PetroChina is the corporation’s listed arm.
However, airlines said wider use of biofuels on commercial flights in China was still a few years away.
He Li, vice-president of Air China, said that using biofuels on commercial flights required large-scale production to make the price acceptable.
Zhang Yufeng, vice-president of Honeywell’s specialty materials section, said raw materials were a big problem.
“The material cost means that the price of biofuel is much higher than traditional fuel,” he said.
The material cost for biofuel was about two or three times that of conventional fuel, he said.
Shen said PetroChina has grown 80,000 hectares of jatropha, a shrub, on low-quality farmland in Southwest China’s Sichuan and Yunnan provinces since 2007. Oil from the seed of the shrub is extracted for the biofuel.
The company was planning to build a refinery by 2014 to produce 60,000 tons of the biofuel annually.
But that amount is trivial compared to the estimated 28 million tons of biofuel China will use annually by 2015.
The company was looking for more places to grow the plant and increase output, Shen said.
Before China’s first trial flight using a biofuel, airlines including Virgin Atlantic Airways, Air New Zealand, Continental Airlines and Japan Airlines, have conducted similar trials since 2008, using a variety of biofuels, including those made from coconuts, algae, waste cooking oil and jatropha.
This year, carriers including KLM Royal Dutch Airlines, Lufthansa and Mexico’s Interjet carried out commercial flights powered by biofuel blends.
Airlines began seriously looking at potential new fuel sources because of increasing environmental concerns and rising crude oil prices, industry observers said.
Aviation’s share of greenhouse gas emissions is poised to grow, as air travel increases and ground vehicles use more alternative fuels such as ethanol and biodiesel.
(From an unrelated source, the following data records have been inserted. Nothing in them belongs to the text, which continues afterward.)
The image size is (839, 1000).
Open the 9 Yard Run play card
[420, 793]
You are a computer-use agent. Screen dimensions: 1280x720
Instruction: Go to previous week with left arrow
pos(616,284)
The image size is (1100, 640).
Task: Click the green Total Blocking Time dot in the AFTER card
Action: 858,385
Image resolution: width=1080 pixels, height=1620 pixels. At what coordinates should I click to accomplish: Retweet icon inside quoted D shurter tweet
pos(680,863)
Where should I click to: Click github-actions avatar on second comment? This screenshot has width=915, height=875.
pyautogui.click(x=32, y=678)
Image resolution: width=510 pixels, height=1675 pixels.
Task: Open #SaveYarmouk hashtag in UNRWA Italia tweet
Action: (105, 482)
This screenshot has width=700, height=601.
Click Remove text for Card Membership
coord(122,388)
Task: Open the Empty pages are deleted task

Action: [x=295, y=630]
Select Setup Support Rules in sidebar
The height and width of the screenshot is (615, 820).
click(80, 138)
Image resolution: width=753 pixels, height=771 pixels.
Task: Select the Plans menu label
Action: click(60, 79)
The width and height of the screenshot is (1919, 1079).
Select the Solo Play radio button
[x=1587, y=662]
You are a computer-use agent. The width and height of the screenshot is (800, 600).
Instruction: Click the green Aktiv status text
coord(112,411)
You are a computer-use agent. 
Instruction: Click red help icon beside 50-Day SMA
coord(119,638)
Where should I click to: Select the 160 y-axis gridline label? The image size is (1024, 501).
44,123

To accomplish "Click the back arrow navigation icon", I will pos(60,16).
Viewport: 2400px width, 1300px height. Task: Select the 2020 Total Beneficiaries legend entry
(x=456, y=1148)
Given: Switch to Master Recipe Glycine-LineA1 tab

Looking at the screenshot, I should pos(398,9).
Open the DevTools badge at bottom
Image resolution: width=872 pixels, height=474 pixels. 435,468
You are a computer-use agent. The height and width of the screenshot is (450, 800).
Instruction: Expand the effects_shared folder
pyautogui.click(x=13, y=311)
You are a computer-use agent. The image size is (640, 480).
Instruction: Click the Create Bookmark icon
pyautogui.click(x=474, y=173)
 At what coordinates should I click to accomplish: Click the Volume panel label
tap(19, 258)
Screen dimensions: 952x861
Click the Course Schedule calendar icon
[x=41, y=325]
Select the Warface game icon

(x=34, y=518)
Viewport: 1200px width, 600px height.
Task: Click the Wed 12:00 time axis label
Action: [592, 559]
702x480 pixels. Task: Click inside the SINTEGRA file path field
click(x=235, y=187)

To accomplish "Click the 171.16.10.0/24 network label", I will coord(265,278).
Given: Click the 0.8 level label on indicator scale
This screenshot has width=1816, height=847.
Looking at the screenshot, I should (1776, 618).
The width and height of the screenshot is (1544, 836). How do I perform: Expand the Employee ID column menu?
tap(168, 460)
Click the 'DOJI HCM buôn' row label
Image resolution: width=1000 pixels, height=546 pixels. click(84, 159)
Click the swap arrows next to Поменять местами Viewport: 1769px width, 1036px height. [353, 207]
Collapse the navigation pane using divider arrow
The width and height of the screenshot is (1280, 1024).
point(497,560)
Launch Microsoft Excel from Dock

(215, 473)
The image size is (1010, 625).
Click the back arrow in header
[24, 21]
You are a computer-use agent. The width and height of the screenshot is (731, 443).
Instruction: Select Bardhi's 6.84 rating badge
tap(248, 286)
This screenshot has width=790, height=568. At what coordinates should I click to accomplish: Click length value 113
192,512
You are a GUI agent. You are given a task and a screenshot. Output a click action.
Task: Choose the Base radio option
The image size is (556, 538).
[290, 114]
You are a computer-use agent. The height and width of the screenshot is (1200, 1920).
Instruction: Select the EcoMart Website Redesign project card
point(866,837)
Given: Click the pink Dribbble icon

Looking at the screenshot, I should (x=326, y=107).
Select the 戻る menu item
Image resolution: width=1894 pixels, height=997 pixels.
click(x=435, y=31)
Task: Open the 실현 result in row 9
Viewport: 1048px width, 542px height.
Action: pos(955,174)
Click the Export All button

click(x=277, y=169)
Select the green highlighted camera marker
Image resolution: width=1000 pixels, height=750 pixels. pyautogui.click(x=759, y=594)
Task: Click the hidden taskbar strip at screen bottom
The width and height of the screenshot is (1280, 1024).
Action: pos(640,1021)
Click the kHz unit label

Aviation contributes 2 percent of global emissions.
Compared to fossil fuels, biofuels can help reduce greenhouse gas emissions by up to 85 percent, according to statistics provided by Honeywell’s UOP.
The Qingdao Institute of Bioenergy and Bioprocess Technology and Boeing Co have established a joint research lab studying sustainable aviation biofuels based on algae.
On Oct. 28, China’s National Energy Administration and Boeing signed an agreement for further study of regional biofuel development. The results will help support future efforts to establish a sustainable aviation biofuels industry in China.